If the opposing sides in the mass surveillance debate agree on anything, it is the analogy that best describes the job of intelligence agencies. From Edward Snowden to UK Home Secretary Theresa May, the case for and against bulk communications data (particularly in counter-terrorism) rests on the best way to find ‘a needle in a haystack’.
As someone with recent experience using bulk communications data to identify and disrupt terrorists, I’ve always been struck by the gap between this analogy and the reality of my former day job.
Firstly, the similarities. Terrorists are usually extremely difficult to find. And the global nature of the terrorist threat means that you are searching for them across a large area.
But the analogy suggests a laborious, repetitive and unskilled process; an individual manually wading through a stack of hay to find a tiny needle. Using traditional methods – as a 2014 conceptual art performance demonstrated – this is extremely time consuming.
Yet in 2016, there are smarter, more efficient ways of completing this task. Faced with one or a number of haystacks containing one or a number of needles, I could hire a metal detector on my smartphone. Or outsource the job via Airtasker.
As I’ve argued previously, not only is the process radically different, the nature of the search is also entirely different. A metal detector might find other metallic objects within the haystacks, but once the needle is located, your job is complete. There is no nuance, little uncertainty about the items you recover, and no ongoing requirement to continue to search through the stack.

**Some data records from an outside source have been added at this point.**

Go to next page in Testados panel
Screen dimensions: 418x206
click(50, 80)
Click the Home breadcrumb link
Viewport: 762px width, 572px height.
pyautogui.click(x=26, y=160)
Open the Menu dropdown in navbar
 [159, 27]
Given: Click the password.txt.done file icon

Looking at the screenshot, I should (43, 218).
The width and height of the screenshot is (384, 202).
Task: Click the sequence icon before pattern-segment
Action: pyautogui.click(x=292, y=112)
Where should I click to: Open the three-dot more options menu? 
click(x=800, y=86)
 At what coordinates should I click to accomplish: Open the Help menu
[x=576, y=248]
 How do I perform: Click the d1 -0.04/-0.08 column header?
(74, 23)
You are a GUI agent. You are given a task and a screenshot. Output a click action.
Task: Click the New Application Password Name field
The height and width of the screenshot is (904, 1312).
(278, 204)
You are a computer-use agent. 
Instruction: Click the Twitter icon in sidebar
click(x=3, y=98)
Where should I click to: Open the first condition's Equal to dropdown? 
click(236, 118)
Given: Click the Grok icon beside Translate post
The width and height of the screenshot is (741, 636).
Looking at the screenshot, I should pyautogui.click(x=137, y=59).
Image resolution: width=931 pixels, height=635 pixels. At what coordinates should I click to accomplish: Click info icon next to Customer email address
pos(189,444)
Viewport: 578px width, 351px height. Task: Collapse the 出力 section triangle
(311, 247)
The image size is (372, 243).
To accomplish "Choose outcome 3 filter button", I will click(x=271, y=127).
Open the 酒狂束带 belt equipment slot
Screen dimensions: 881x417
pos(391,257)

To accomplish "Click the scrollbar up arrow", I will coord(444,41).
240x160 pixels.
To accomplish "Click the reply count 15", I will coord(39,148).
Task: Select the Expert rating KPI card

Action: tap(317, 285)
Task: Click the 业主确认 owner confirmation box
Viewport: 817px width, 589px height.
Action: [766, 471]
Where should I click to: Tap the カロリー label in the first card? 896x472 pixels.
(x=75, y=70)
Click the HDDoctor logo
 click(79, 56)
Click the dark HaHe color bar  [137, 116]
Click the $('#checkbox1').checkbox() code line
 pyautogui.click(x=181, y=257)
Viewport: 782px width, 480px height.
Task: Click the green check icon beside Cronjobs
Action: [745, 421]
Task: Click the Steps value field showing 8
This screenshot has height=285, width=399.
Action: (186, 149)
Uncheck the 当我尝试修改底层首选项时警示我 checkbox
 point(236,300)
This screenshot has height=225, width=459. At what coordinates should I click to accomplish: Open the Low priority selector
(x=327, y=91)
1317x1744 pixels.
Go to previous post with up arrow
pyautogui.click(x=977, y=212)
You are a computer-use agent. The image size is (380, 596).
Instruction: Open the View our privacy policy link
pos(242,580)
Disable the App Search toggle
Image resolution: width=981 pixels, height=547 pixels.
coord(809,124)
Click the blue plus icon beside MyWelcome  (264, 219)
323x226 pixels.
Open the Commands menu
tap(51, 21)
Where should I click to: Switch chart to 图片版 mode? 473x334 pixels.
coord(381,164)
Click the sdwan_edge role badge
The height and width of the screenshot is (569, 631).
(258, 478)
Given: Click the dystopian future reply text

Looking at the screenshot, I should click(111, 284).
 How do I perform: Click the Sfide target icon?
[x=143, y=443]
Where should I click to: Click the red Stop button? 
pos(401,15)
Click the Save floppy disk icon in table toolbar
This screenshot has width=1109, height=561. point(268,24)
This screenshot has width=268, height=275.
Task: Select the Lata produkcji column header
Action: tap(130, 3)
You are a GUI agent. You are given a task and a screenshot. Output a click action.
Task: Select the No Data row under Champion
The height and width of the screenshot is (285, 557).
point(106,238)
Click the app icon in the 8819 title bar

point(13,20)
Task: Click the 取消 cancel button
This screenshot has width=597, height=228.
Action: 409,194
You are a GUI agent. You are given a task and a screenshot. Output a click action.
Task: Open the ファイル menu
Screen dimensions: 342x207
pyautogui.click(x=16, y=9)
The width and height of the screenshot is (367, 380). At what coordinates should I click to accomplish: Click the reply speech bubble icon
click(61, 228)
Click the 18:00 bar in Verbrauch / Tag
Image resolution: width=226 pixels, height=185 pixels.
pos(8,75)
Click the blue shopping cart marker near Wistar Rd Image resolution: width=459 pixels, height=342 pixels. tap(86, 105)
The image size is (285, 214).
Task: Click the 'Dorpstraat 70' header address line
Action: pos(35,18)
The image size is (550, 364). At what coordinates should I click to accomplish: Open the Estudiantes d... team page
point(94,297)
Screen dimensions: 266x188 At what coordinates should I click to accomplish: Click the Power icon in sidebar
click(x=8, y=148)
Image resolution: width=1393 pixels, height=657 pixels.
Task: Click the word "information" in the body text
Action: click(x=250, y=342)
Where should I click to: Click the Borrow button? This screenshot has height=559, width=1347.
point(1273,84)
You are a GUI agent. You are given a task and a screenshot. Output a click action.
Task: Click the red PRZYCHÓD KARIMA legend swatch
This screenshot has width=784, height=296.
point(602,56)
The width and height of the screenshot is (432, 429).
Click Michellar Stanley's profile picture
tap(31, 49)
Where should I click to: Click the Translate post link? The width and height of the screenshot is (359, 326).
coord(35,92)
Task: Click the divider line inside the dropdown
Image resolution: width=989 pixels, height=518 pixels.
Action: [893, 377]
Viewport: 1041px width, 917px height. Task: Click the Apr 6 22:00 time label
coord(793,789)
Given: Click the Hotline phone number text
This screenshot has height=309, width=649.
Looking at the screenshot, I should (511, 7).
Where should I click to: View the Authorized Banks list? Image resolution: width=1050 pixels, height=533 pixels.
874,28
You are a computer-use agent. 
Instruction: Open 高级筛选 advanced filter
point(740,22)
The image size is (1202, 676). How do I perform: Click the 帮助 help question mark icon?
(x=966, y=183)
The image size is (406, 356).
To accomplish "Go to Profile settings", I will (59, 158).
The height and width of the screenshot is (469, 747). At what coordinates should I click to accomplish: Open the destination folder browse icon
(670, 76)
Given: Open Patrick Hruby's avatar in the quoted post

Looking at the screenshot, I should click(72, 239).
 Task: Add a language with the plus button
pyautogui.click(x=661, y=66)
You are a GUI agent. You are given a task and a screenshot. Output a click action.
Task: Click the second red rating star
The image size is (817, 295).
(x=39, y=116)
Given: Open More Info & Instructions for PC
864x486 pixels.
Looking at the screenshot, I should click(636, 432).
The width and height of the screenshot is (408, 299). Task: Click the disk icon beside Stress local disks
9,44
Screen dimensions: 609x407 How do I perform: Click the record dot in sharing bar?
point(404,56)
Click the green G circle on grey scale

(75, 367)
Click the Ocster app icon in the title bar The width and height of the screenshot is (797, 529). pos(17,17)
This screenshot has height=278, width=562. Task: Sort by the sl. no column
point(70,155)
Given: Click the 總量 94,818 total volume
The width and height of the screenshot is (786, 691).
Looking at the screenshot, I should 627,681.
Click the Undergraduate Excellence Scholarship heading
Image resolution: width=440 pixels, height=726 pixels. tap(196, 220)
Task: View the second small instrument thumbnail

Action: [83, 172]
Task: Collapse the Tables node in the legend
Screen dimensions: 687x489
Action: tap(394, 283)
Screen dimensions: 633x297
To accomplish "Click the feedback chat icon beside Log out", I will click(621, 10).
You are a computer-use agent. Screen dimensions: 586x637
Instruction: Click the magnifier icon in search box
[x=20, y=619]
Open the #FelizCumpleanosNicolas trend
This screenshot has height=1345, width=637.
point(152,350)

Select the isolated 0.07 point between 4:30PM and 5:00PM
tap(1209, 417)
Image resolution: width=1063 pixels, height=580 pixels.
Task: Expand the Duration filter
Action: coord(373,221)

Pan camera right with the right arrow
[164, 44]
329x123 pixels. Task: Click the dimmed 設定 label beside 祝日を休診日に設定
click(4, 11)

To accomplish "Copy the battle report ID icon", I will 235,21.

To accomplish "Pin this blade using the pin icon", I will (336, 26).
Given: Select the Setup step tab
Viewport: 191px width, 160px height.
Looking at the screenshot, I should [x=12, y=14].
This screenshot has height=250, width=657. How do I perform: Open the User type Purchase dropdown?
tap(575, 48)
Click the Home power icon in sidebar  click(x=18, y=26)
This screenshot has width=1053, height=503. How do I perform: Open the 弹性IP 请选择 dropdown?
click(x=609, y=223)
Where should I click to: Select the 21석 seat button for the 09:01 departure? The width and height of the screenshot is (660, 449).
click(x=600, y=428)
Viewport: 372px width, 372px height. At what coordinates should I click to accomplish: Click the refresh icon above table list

Why does an analogy matter in the context of the mass surveillance debate? Because as with most analogies, the aim is to make a complex issue easily understandable. And in mis-characterising the work of intelligence agencies, the analogy skews the debate in favour of those arguing that ‘mass surveillance’ is not just invasive but ineffective.
A good example of how this works is this piece by Colleen Rowley, a former FBI agent and whistleblower. She concludes, “if you’re looking for a needle in a haystack, how does it help to add hay?”’
If that was the task in front of intelligence agencies, the logic is difficult to argue with. And following similar logic to Rowley, many use this argument to suggest that bulk data collection makes terrorist activity more difficult to spot and prevent.
Yet it isn’t clear to me what the needle or the haystack are in this context. Is the needle:
- the identity of a terrorist or potential terrorist;
- the communications activity of the terrorist or potential terrorist;
- or actionable intelligence on their terrorist activity (who/what/when/where/how)?
In reality, the answer should be all of the above. But unfortunately, unlike needles, intelligence targets aren’t static. They rarely operate or exist in isolation. And they use multiple communications devices and services, each of which route and secure data in different ways and different locations.
Conceptually, this is critical. 99% of the time, the answer to your intelligence question will not sit in one haystack/data source. Good intelligence and good counter-terrorism requires the use of all available intelligence sources to locate and fit together the different pieces of the puzzle. And most importantly, doing so before something goes bang.
Turning to ‘the haystack’ then, this appears to refer to all data currently collected by 5 EYES intelligence agencies. Critics can (somehow) say that it contains all potential needles. Yet the intelligence agencies are seeking additional data that either doesn’t contain needles, or is unlikely to contain any needles in future. And will make their search even more difficult.
This argument is largely based on retrospective analysis of a number of major terrorist attacks, including 9/11, Paris, and the failed ‘underpants bomber’. In that much-abused phrase, the attackers were ‘known to authorities’. Actionable leads weren’t followed up, dots weren’t joined and mistakes were made. Why would any intelligence agency want to add more data when they’re apparently unable to cope with existing volumes?
Here’s where the logic gets fuzzy. As every analyst knows, correlation does not imply causality.
Yes, terrorist attacks occurred on the watch of intelligence agencies with bulk data collection powers. But does that mean that those powers were the cause of their failures? And how has bulk data contributed to their successes?
This argument also confuses data collection with data analysis. And assumes a direct correlation between data volume and the analytical resources it necessitates.
Different sources or datasets will be relevant for different requirements and at different times. Far from adding more and more data sources ad infinitum, intelligence agencies should (and do) continually evaluate their usefulness to deliver maximum value with the resources at their disposal.
But in intelligence, collecting the right data does not guarantee success. It also takes good analysis, asking the right questions, timely information sharing, and collaborative national and international partnerships. And sometimes, a bit of luck.
This may not translate into a simple, easy-to-relate-to analogy. But given how critical and complex the debate about the future of big data and surveillance is, should we really expect it to?
David Wells worked for UK and Australian intelligence agencies between 2005 and 2014, specialising in counter-terrorism.